Batson静脈叢
・椎体の周囲および脊柱管内に存在する導出静脈のネットワークのこと。外椎体骨静脈叢と内椎骨静脈叢に分けられる。これらは、椎骨静脈(頸部)・肋間静脈(胸部)・腰静脈(腰部)・外仙骨静脈(仙骨部)→上大静脈、下大静脈へと還流する。
・弁構造を持たず、静脈血を貯留し、血流は遅くうっ滞し、その流れる方向は腹腔や胸腔内圧の変化により容易に逆転する。
・上・下大静脈、門脈、奇静脈、肺静脈、腎静脈、骨盤静脈や乳腺・頭頸部・四肢の静脈系と交通を有している。

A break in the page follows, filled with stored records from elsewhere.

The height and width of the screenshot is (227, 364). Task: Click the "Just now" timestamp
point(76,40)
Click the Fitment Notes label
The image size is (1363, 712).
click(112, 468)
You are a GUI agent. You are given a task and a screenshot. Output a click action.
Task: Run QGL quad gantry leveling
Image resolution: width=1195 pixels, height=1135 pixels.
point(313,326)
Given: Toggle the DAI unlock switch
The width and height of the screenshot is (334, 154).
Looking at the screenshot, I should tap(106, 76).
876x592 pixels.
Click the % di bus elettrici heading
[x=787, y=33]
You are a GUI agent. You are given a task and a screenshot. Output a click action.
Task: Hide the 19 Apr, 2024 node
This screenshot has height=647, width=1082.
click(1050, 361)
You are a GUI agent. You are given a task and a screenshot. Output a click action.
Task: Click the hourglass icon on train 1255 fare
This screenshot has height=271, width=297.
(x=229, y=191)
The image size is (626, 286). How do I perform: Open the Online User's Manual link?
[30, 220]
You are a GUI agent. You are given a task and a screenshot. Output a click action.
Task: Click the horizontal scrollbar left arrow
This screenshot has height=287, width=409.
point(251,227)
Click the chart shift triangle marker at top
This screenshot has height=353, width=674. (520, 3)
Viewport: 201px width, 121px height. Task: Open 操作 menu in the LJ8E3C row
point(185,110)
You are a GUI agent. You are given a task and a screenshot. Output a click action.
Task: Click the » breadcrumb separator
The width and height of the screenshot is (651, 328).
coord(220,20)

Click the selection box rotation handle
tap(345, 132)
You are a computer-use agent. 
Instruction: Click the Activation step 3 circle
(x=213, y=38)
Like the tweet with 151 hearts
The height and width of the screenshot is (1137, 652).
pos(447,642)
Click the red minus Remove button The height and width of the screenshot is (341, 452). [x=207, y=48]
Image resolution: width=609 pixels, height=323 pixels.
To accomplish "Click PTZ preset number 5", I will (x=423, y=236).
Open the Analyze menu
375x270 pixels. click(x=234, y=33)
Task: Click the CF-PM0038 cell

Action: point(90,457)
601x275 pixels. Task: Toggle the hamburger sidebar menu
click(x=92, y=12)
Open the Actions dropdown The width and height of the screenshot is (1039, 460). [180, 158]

・この静脈叢を介すると、静脈系のフィルタとなる肝や肺を通らずに直接骨組織に到達し、特に骨盤内臓器から、細菌感染や悪性腫瘍の椎体への転移の経路となる。
代表例)
- 骨盤内炎症、骨盤内手術→化膿性椎体炎、感染性仙腸関節炎
- 前立腺癌、子宮頸癌→椎体骨/骨盤骨転移・脳転移・硬膜転移。
- 腎細胞癌→椎体骨のみの転移(通常下大静脈経由で起こる肺への転移なし。)
- 甲状腺癌、乳癌、気管支の癌→椎体骨のみの転移。(腎含め、縦胸静脈とBastonの連結)※甲状腺癌は頚椎〜上部胸椎、気管支癌・乳癌は下部頚椎〜胸椎、腎癌では下部胸椎〜腰椎に転移しやすい。
- 前立腺癌に対するシード治療→シードの仙骨への迷入。
・椎体骨転移が後方成分に多いのは、椎体周囲の静脈が椎体後方で発達しているため。腰椎に多いのは、特に赤色髄に富むため。